Analyst: Customers Won't Care About iPad Mini Critics

Critics and pundits far and wide were quick to complain about the pricing of Apple's iPad mini, which starts at $329. Sterne Agee analyst Shaw Wu told clients on Thursday that we've seen this happen over and over again with Apple product launches, but that customers will choose iPad mini because Apple's products are the "easiest and funnest to use" and are still affordable.


"All this has happened before, and all this will happen again." It's a line from Battlestar Galactica (that was borrowed from religions and mythologies from around the world), and it's a theme Mr. Wu argued that could be applied to Apple.

In his research note, which was obtained by The Mac Observer, Mr. Wu wrote, "When you're a company like AAPL who has had such big and unexpected success over the past decade, the bar is set especially high, almost to a double standard."

"For this reason," he added, "we are not surprised to see lukewarm reviews on pretty much every product refresh over the past few years. There is always something to complain about when one is looking for something wrong."

Customers, however, have proven each and every time that the critics are missing the big picture, that "AAPL's products are still by far the easiest and funnest to use with price points that most find reasonable. We believe this has been instrumental in helping driving greater than expected sales each time."

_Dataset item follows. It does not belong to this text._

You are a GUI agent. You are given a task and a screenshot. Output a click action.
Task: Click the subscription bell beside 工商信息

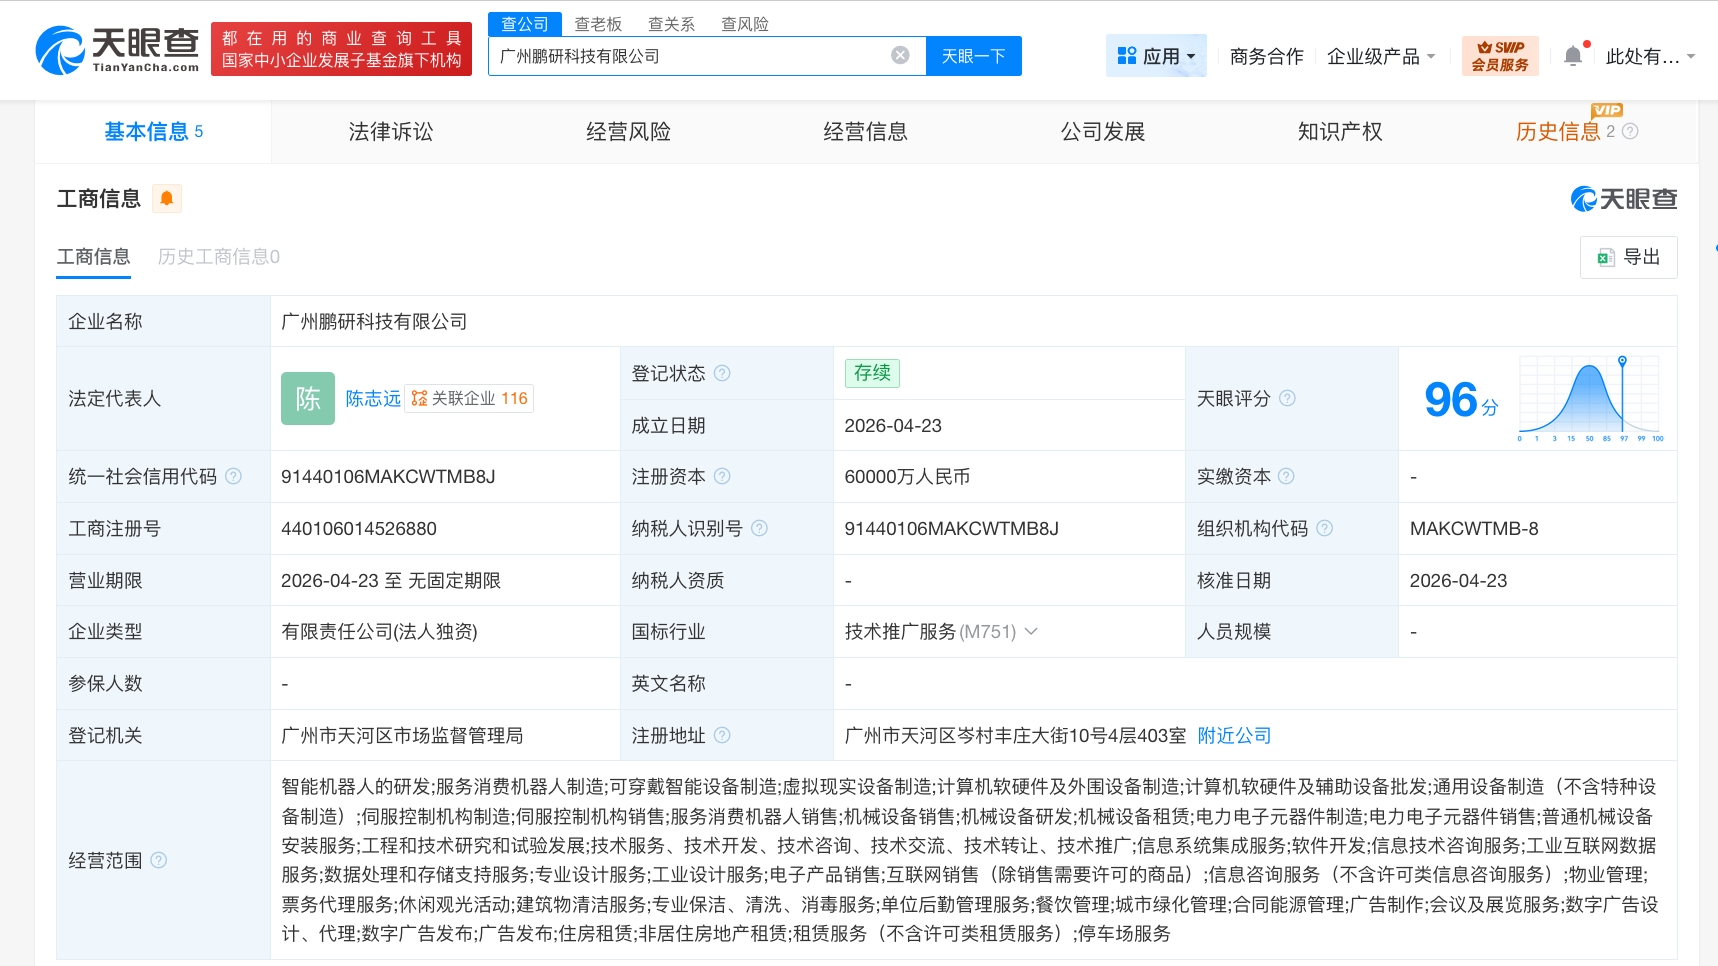pos(167,198)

The analyst said that the iPad mini's price point of US$329 will drive sales of the device because it will be compared not to the $199 Google Nexus 7 and Amazon Kindle Fire HD, but to Apple's iPad with Retina Display at $499 and even the, "the arguably overpriced $599 MSFT Surface tablet with touch keyboard."

In the end, he said, "We believe iPad mini is positioned to do better than expectations similar to what we have seen in the past with iPod mini and iPod nano, both products that were also ironically viewed as overpriced."

He repeated his mantra that Apple's iPad mini is "the competition's worst nightmare," something he first voiced before the device was announced. He also reiterated his "Buy" rating and a price target of $840.

Shares of AAPL closed slightly higher on Thursday, ending the session at $596.54, up $1.22 (+0.20 percent), on light volume of 12.9 million shares trading hands.

Image made with help from Shutterstock.

*In the interest of full disclosure, the author holds a tiny, almost insignificant share in AAPL stock that was not an influence in the creation of this article.